A measure of angular similarity between two vectors, regardless of their magnitude.
Cosine similarity is a metric that quantifies the similarity between two vectors by computing the cosine of the angle between them. Given two vectors A and B, the cosine similarity is calculated as their dot product divided by the product of their magnitudes: cos(θ) = (A·B) / (‖A‖‖B‖). The result ranges from -1 to 1, where 1 indicates identical orientation, 0 indicates orthogonality (no similarity), and -1 indicates opposite directions. Crucially, the metric is insensitive to vector magnitude — only direction matters — making it well-suited for comparing objects whose scale varies independently of their content.

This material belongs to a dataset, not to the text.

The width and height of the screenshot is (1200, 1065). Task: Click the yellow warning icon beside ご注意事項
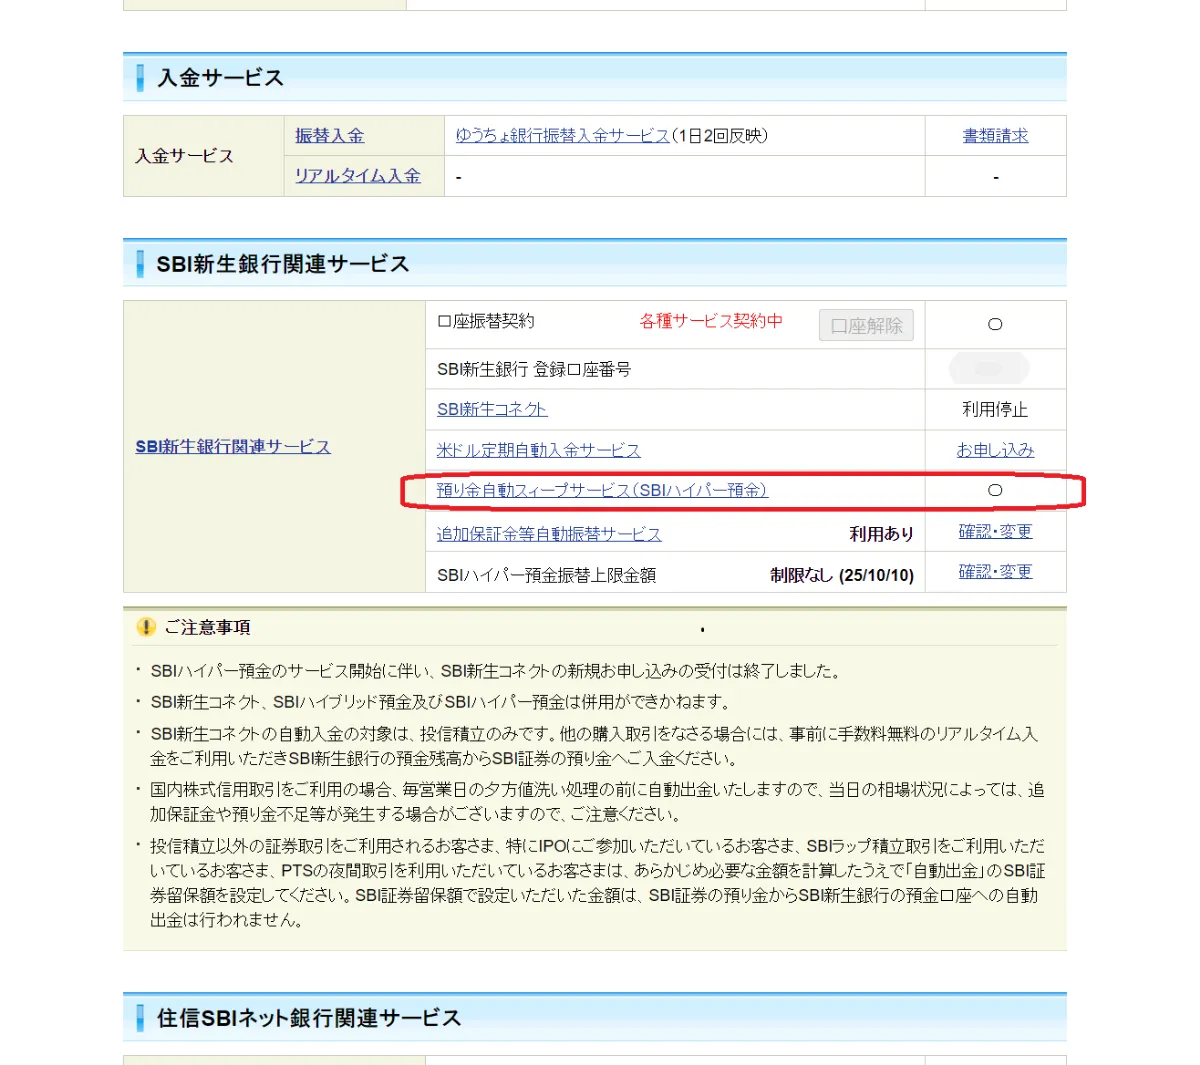click(146, 627)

In machine learning and natural language processing, cosine similarity is most commonly applied to high-dimensional embeddings. In the vector space model of text, documents or words are represented as vectors where each dimension corresponds to a term or feature. Two documents with similar vocabulary distributions will point in similar directions through this space, even if one is much longer than the other. This property makes cosine similarity preferable to Euclidean distance for sparse, high-dimensional data, where raw distance measures are distorted by differences in vector length. Modern dense embedding models — such as word2vec, GloVe, and sentence transformers — also rely heavily on cosine similarity to surface semantic relationships between words, sentences, and documents.
Beyond NLP, cosine similarity is widely used in recommendation systems, image retrieval, and anomaly detection, wherever learned feature vectors need to be compared efficiently. It serves as the backbone of nearest-neighbor search in embedding spaces, enabling applications like semantic search, duplicate detection, and clustering. Its computational simplicity and geometric interpretability have made it one of the most broadly applied similarity measures across machine learning, and it remains a default choice when working with any kind of dense or sparse vector representation.